(JOB 1)
Please explain, using the excerpt on Somali politics in 1969, why the President was visiting the northern provinces when he was shot.
━━ EXCERPT TO READ
It was in the field of foreign policy that Egal chiefly broke new ground. He did in fact appear to have good foreign policy advisors, but for domestic affairs he heavily relied on bad advisors who pushed him to make fatal mistakes which eventually brought his premature downfall in 1969. Mohamed Haji Ibrahim Egal could have gone down in history either as a leader who guided Somalia towards stability, or as the man who scotched its chances of better future. Sadly he displayed some of his southern brothers’ ugly traits. But, while the southern political classes were experts in electoral fraud and had been in that ‘business’ since 1954, Egal seemed to be a complete novice in domestic affairs, and as such, he handled the elections clumsily by just blindly following in the footsteps of his southern big brothers..

The Assassination of President Shermarke

A frenetic search for a successor

All over suddenly, on October 15, 1969, Radio Mogadiscio gave the shocking news that the President of the Republic had been shot dead at about 12:45 in Las Anod by a rogue policeman. The readers might perhaps be interested to learn that, a year earlier, the President had survived an assassination attempt narrowly avoiding a grenade attack while being driven from the airport to Villa Somalia. It soon emerged that the earlier assailant was a close relative of the rogue soldier who gunned down the President in October 1969.

The President was visiting the northern provinces of the country that had been hit by famine and drought which has devastated the entire Migiurtinia (now Puntland) province, and the districts of Burao, Las Anod, Erigavo, Garadag and Las Koreh.

A sense of void of State authority was felt in the first hours following the death of the President, particularly when rumours started circulating that it had proven impossible to even send news of the tragic event to the Prime Minister, who was on state visit in the USA. After the official visit, the Prime Minister appears to have taken some days off at Las Vegas, as a guest of the American Hollywood film star, William Holden. “The Somali Embassy in Washington took the trouble to seek the FBI’s assistance in order to locate the whereabouts of our Prime Minister” (Mohamed Aden Sheikh, 2010) .When the ‘missing’ Premier was eventually located and informed of what had happened, he hastily returned to Mogadiscio. Soon after his arrival, he and his party’s leadership started the selection process for a presidential candidate. The choice finally fell on Haji Mussa Bogor, a consummate politician and close associate of the slain President.
━━━━
(JOB 2)
Put the lines of the rows, starting at the line that contains "You are a GUI" and ending at the end of the rows, into a JSON list of strings with one string per line and blank lines omitted. Leave the pictures out of the answer.
━━ EXERCISE INPUTS
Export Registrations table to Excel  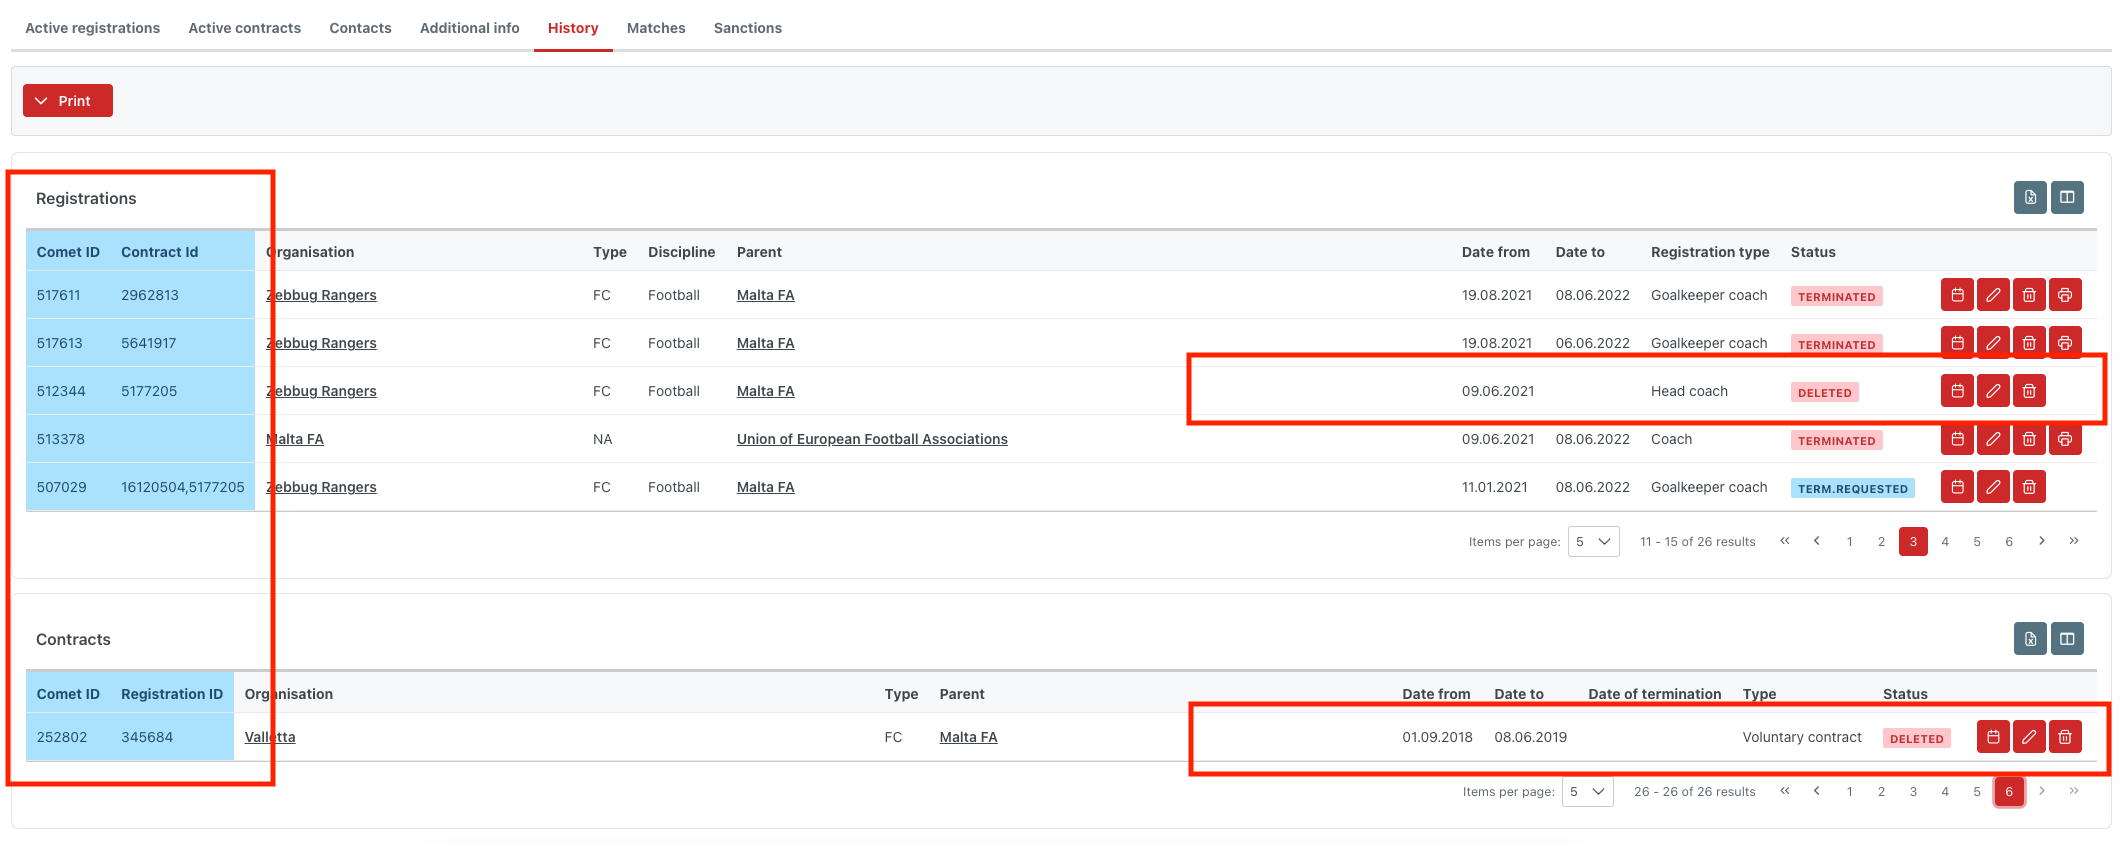click(2030, 197)
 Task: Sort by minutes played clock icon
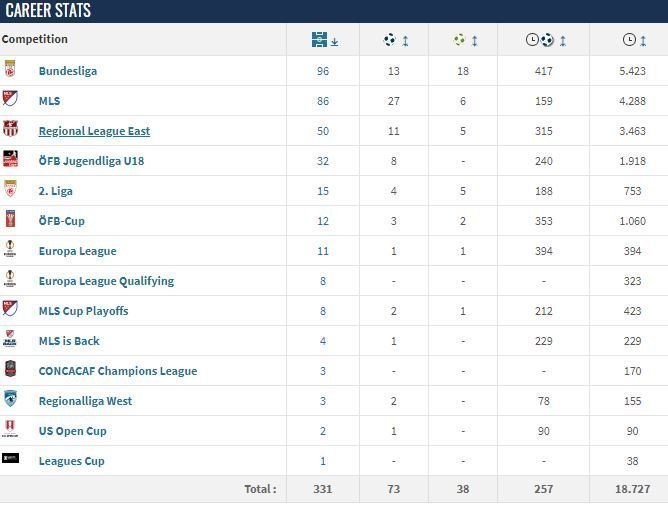(x=629, y=40)
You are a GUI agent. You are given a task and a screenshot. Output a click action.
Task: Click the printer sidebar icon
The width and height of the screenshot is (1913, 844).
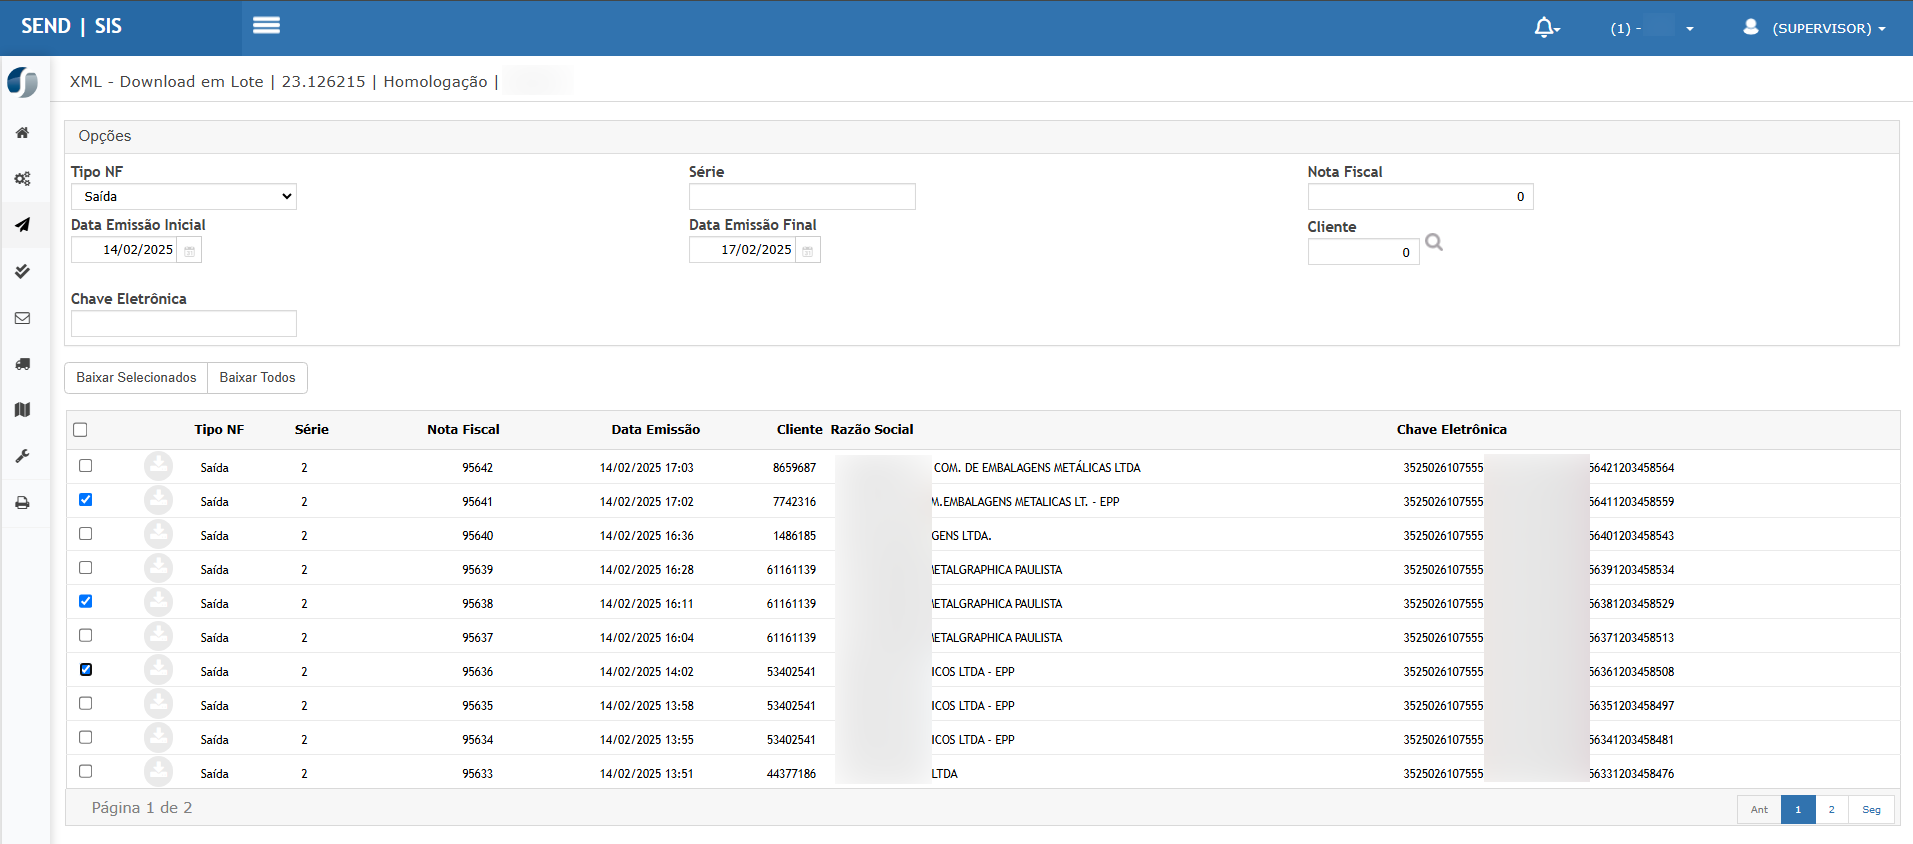[x=22, y=503]
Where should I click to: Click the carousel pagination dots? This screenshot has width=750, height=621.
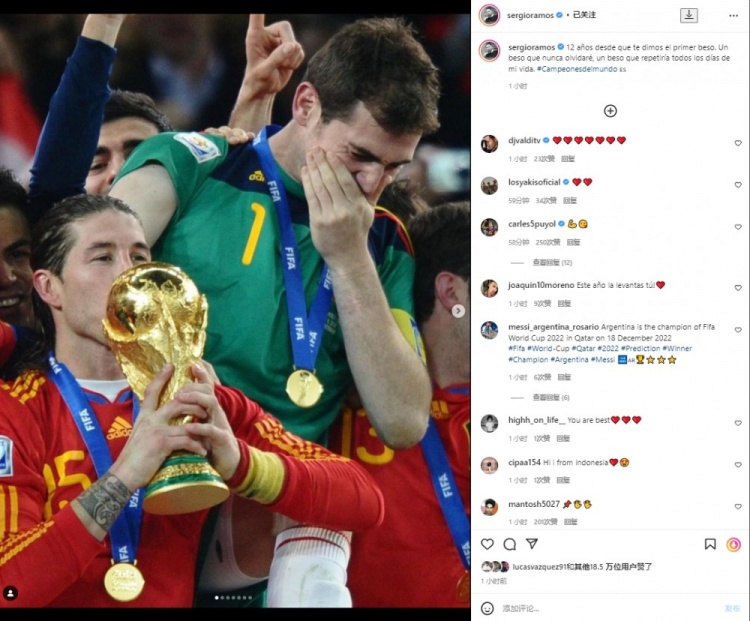(233, 598)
━━━━
(FULL OUTPUT 1)
He was visiting because they had been hit by famine and drought. The drought had devastated the entire Migiurtinia (now Puntland) province and the districts of Burao, Las Anod, Erigavo, Garadag and Las Koreh.

(FULL OUTPUT 2)
[
  "You are a GUI agent. You are given a task and a screenshot. Output a click action.",
  "Task: Click the printer sidebar icon",
  "The width and height of the screenshot is (1913, 844).",
  "[x=22, y=503]",
  "Where should I click to: Click the carousel pagination dots? This screenshot has width=750, height=621.",
  "(233, 598)"
]